**Requirement:** Return every line in the records below that contains the word "Nierentransplantation", treating uppercase and lowercase letters as different.

--- START ---

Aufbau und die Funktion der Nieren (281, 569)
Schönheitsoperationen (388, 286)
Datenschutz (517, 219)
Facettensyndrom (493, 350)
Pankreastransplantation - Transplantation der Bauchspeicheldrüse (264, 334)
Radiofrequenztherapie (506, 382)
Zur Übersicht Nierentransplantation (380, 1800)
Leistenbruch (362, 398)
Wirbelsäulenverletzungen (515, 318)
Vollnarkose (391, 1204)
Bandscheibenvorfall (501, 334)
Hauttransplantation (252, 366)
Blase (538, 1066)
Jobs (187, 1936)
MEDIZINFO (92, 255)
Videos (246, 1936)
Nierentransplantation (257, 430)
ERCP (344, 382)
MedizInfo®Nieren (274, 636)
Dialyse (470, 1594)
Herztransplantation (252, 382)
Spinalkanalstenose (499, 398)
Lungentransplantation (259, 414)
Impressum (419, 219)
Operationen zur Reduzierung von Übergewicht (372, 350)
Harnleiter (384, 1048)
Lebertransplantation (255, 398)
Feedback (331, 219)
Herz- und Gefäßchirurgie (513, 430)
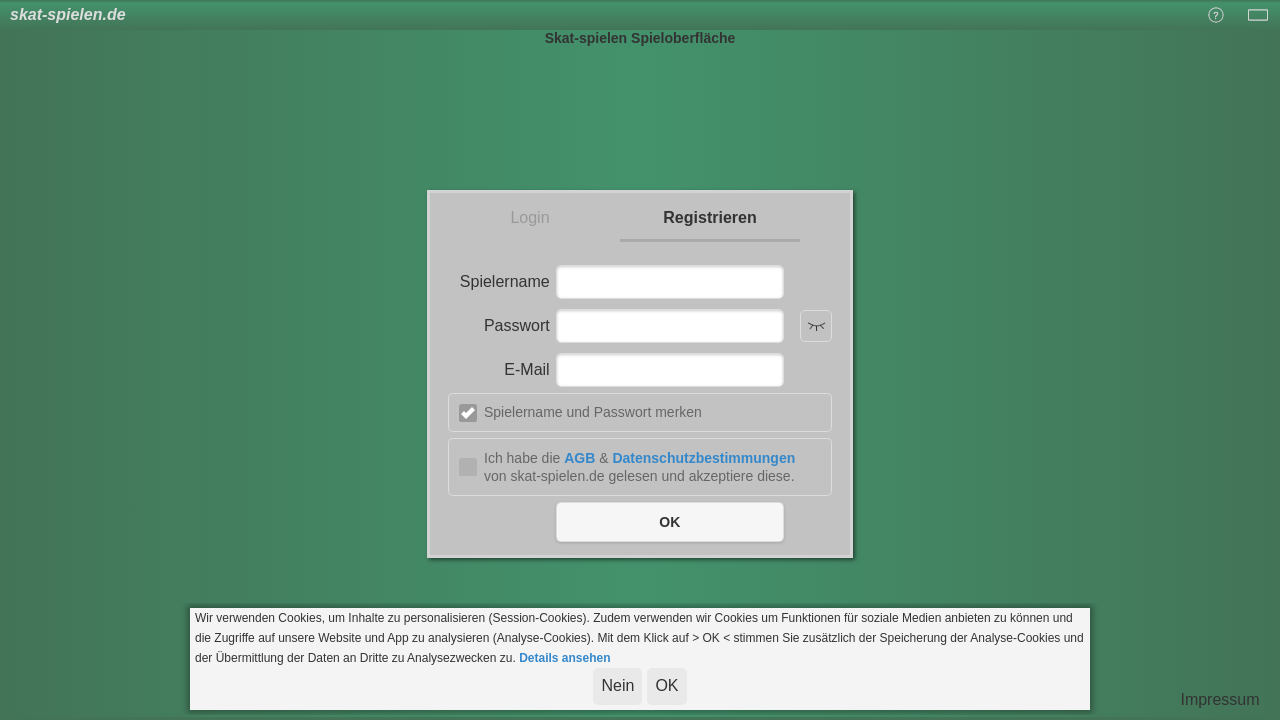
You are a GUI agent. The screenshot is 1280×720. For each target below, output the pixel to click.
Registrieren (709, 217)
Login (529, 217)
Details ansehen (564, 658)
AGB (579, 458)
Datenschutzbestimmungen (703, 458)
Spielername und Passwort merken (593, 412)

--- END ---

**Task output:**
Zur Übersicht Nierentransplantation (380, 1800)
Nierentransplantation (257, 430)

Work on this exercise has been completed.